Have you looked at the Picard Documentation web site?

Sophist…I think I have started doing just that by hitting F1. Yes, it does look excellent, and I’m just starting to read and understand it.

If you’re despairing and want to be walked through in person I can do.

aerozol…a very generous offer. I would like to learn as much as I can on my own, and if I get stuck on anything complicated I’ll get back to you. Thanks.

Little tip - experiment first with some copies of your files.

Ivan…that’s exactly what I’m doing, so I can recover from blunders.

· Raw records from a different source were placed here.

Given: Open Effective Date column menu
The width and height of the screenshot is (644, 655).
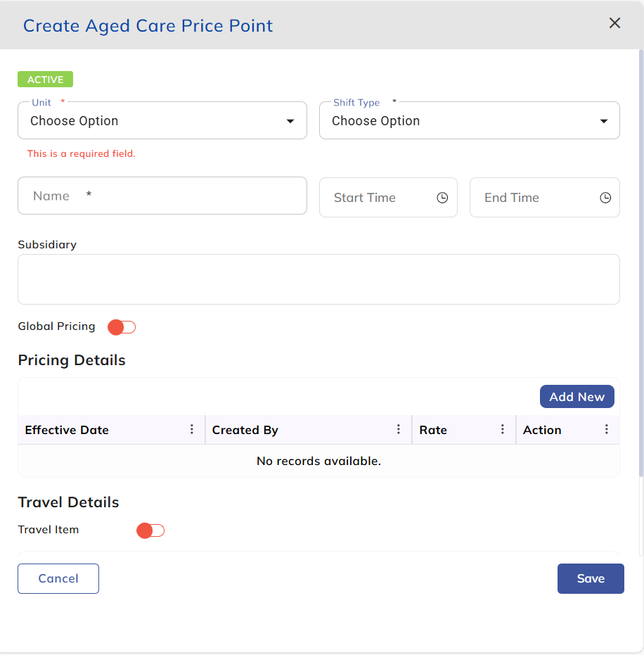Looking at the screenshot, I should click(x=192, y=429).

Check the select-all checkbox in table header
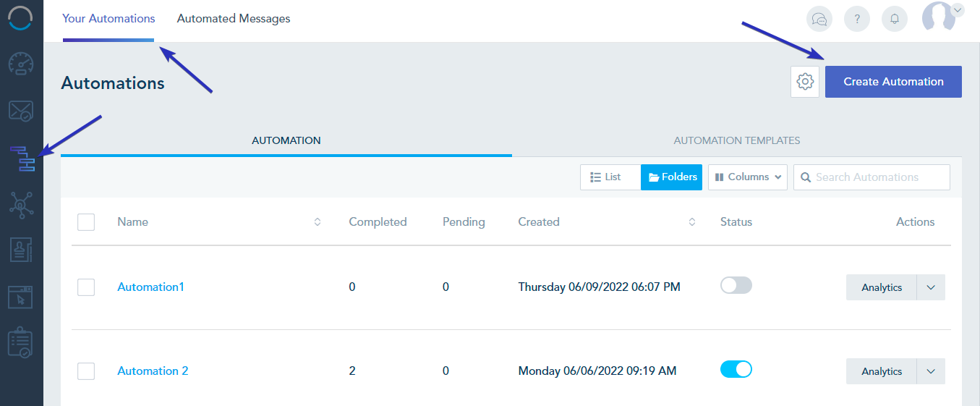pyautogui.click(x=86, y=222)
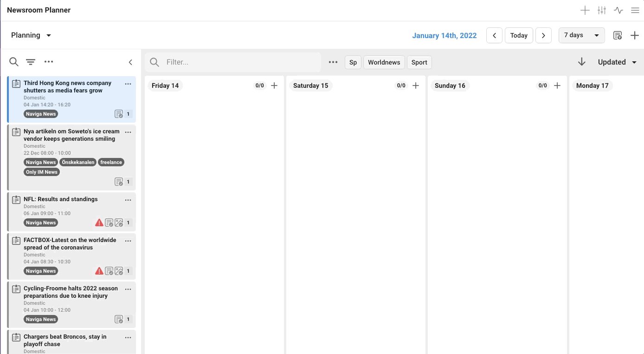Open the activity pulse icon in header
Image resolution: width=644 pixels, height=354 pixels.
(x=618, y=10)
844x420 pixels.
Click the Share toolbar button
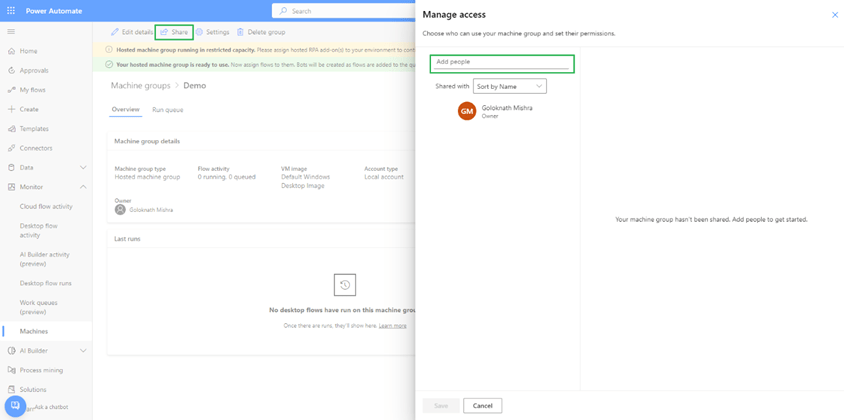point(174,32)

So, a little of what I’m trying to do:
(1) I have a rather small library (1063 songs) that are 70% ripped from CDs that I own and still have (e.g. Hotel California by the Eagles). 25% are ripped from compilation-type CDs that own and these have various artists (e.g. 1997 Grammy Nominees). And then there are a few cats and dogs that I’ve come across not related to an Album–they’re just song files.
(2)I have removed iTunes and all its folders from my computer, after I did something that made a real mess for me to clean up. 'Nuf said.
(3) My target use for the MusicBrainz Picard library is a SONOS system (5 zones). When you use that system, you designate a “Music Library Folder” on your computer or NAS and it “Indexes it”, meaning that it gives you a view of the music by either Artist, Album, Songs, etc. I presume it’s using the metadata to do that, since the Music folder is organized with subfolders by Artist. The SONOS app will accept “exported playlists” in .m3u format, as long as the playlist file pointers are correct for the target library. I’ve written a Visual Basic app to correct all that.
The SONOS app also displays art embedded in the song file for each song as it plays.
(4) So everything is working well for the 70% “single artist” Albums, it displays the Album cover that’s embedded in each song. For the compilation albums I would like to display a unique artist picture while the song is playing, and still maintain the compilation album cover art if that’s possible. And finally, I would like to assemble the cats and dogs into a home-brew album with unique art for each song file, and a different album cover art.